Le interviste di Lego et Cogito: Paolo Pajer

 

Leggermente distopico

Cari lettori e Care lettrici, 

Benvenuti/e al consueto appuntamento con "Le interviste di Lego et Cogito". L'ospite della settimana è Paolo Pajer, un autore che ha all'attivo ben tre pubblicazioni e oggi ci parla della sua ultima opera: Leggermente distopico. Buona lettura. 


Ciao Paolo, presentati alla nostra community e parlaci un po' di te

Ciao Marianna, grazie per lo spazio che mi dedicate. 

Sono nato a Venezia, ho cinquantuno anni anagrafici ma quarantuno percepiti, sono cresciuto in Trentino, dal 2000 vivo e lavoro in provincia di Siena. Amo la mia famiglia, la mia boxerina, lo sport in generale, leggere, camminare e andare in montagna. 

Due anni fa ho aperto un sito dove ho raccolto queste e altre informazioni, e dove invito tutti gli amici della community: www.paolopajer.it


Quando è nato in te l'amore per la scrittura? 

Da sempre, ho sempre amato scrivere e cercare di imprimere su un foglio le mie emozioni e i miei pensieri. Nel tempo, per motivi di studio e lavoro, ho approfondito anche l'aspetto teorico e tecnico della scrittura come azione intenzionale di trasmissione di un contenuto, arrivando a organizzare e condurre laboratori di scrittura per studenti universitari e per assistenti sociali.

La scrittura è una delle armi più potenti che esistano: sconfigge il tempo e la morte. 


C'è un autore o un'autrice al/alla quale ti ispiri particolarmente? 
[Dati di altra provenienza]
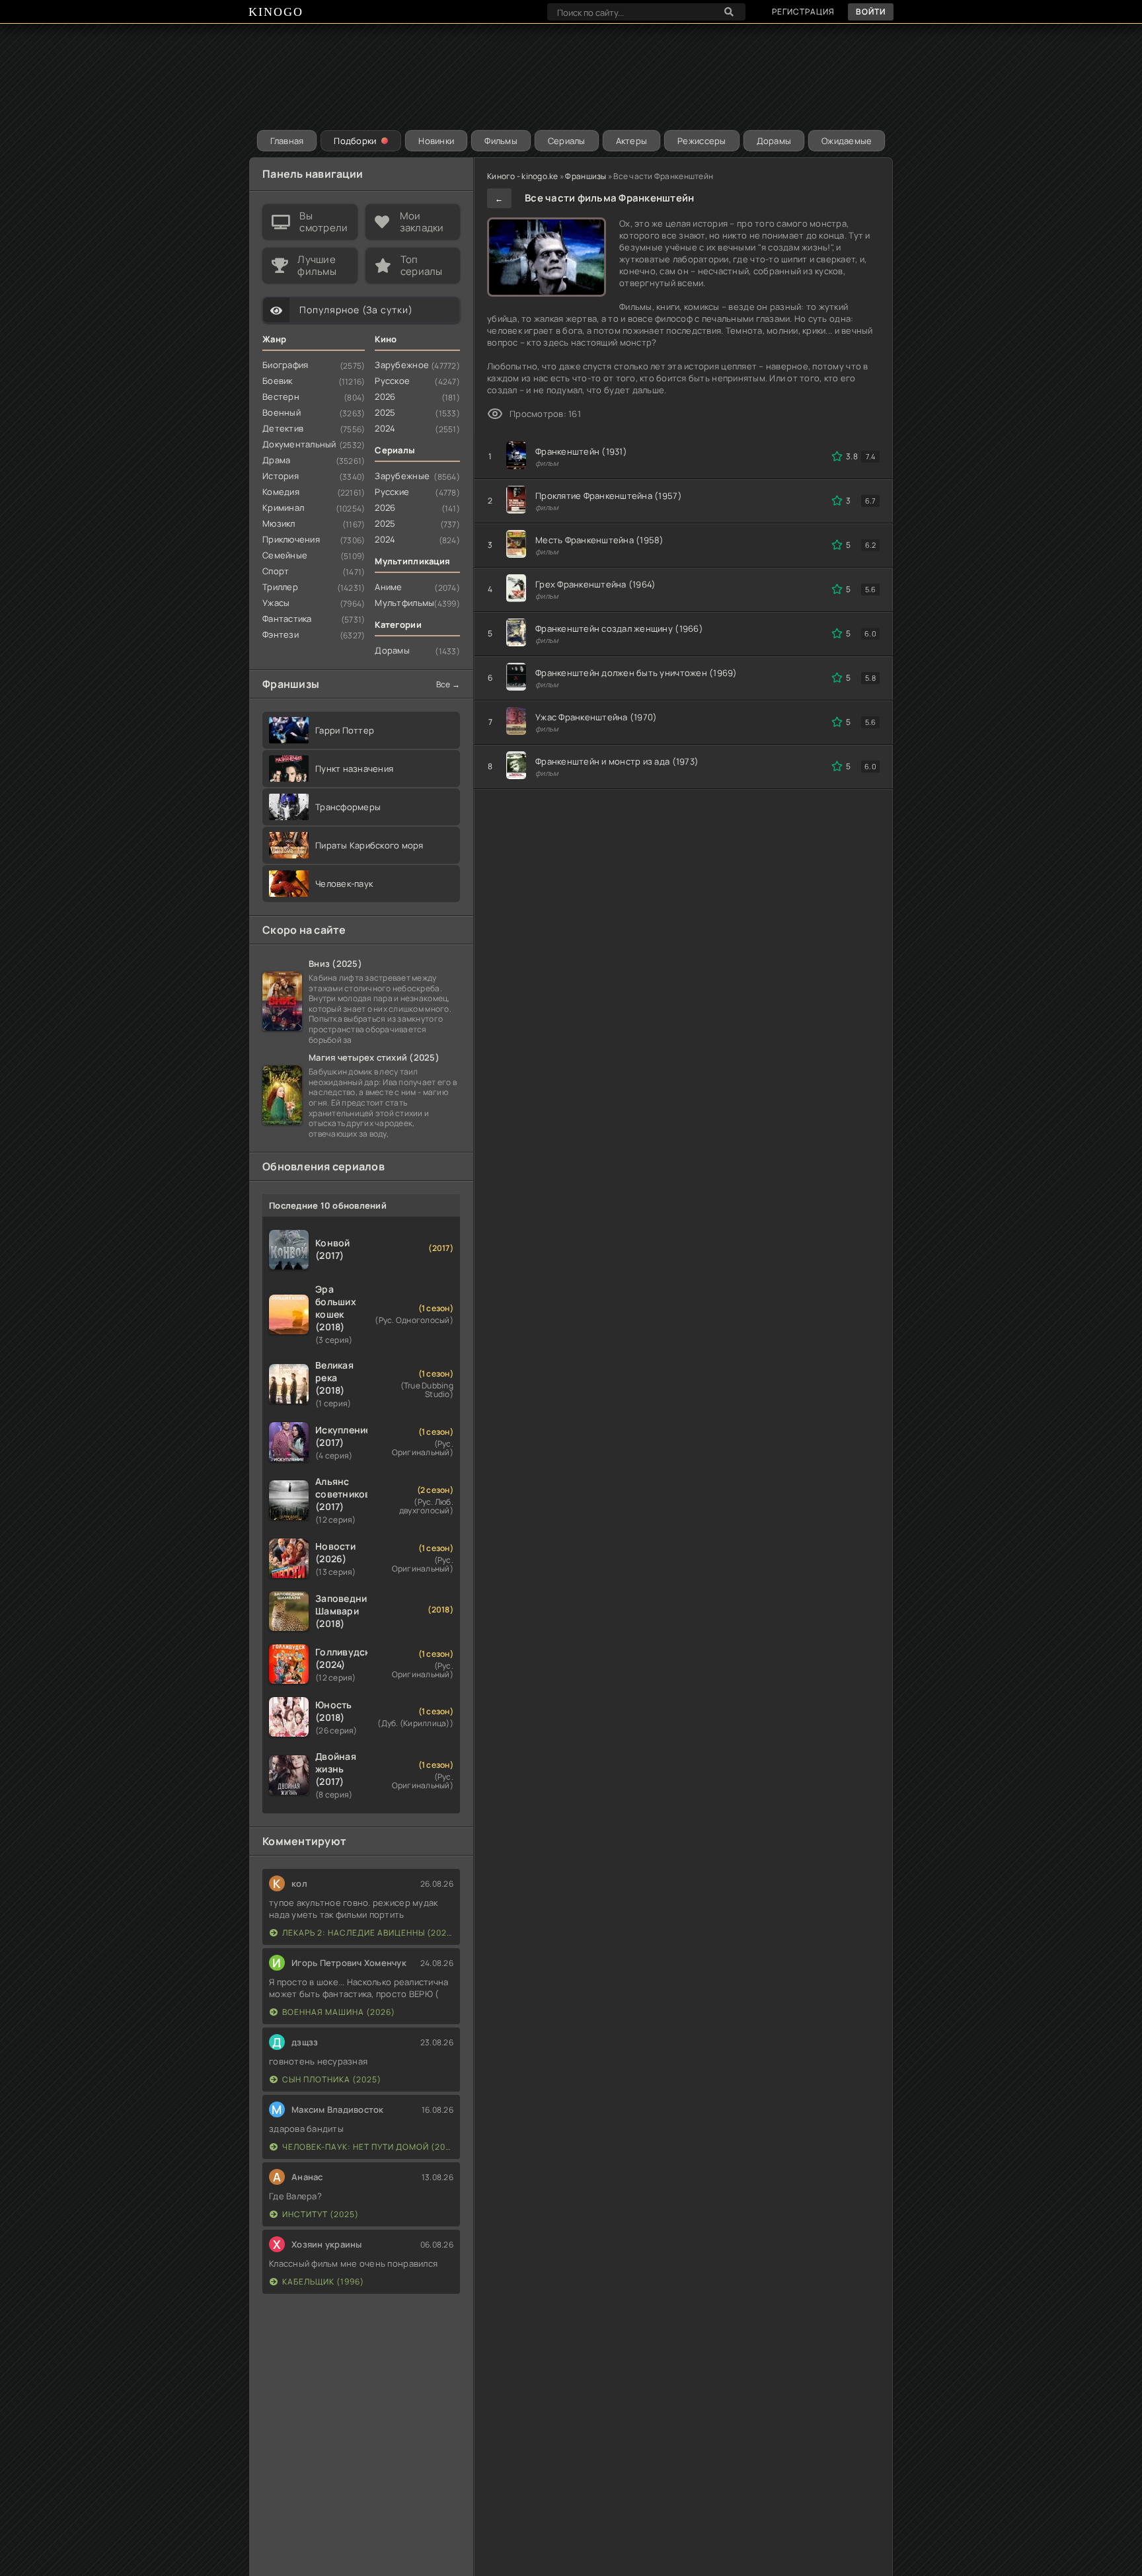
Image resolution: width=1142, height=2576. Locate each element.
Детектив (282, 428)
Ce ne sono diversi, alcuni li adoro per la loro capacità di creare mondi straordinari e un po' magici (Gabriel Garcia Màrquez) altri per la loro inesauribile vena ironica (Arto Paasilinna). L'uso completo del nome e cognome dei personaggi durante la narrazione, ad esempio, sono un omaggio che ho voluto fare al grande scrittore finlandese, scomparso nel 2018. 

Ma se uno è bravo è bravo: non ho mai sottovalutato o scartato a priori autori che non conoscevo; mi considero sempre alla ricerca di qualcuno da cui imparare qualcosa.


Ti va di parlarci di "Il punto estremo" e "Per altre vite"? Di cosa trattano? Cosa hanno in comune? Cosa li differenzia? 

Sono le mie opere precedenti: Il punto estremo, del 2012, è un monologo a tre voci dove si rincorrono legami e vissuti, scolpiti pazientemente e collegati fra loro.

Per altre vite, del 2017, è una storia d'amore intensa, ambientata nei servizi sociali di Villa Rivero dove anche qui varie vicende si sovrappongono a quella professionale e personale del protagonista.

C'è un filo nascosto che unisce i libri che ho avuto la fortuna di pubblicare finora, compreso l'ultimo.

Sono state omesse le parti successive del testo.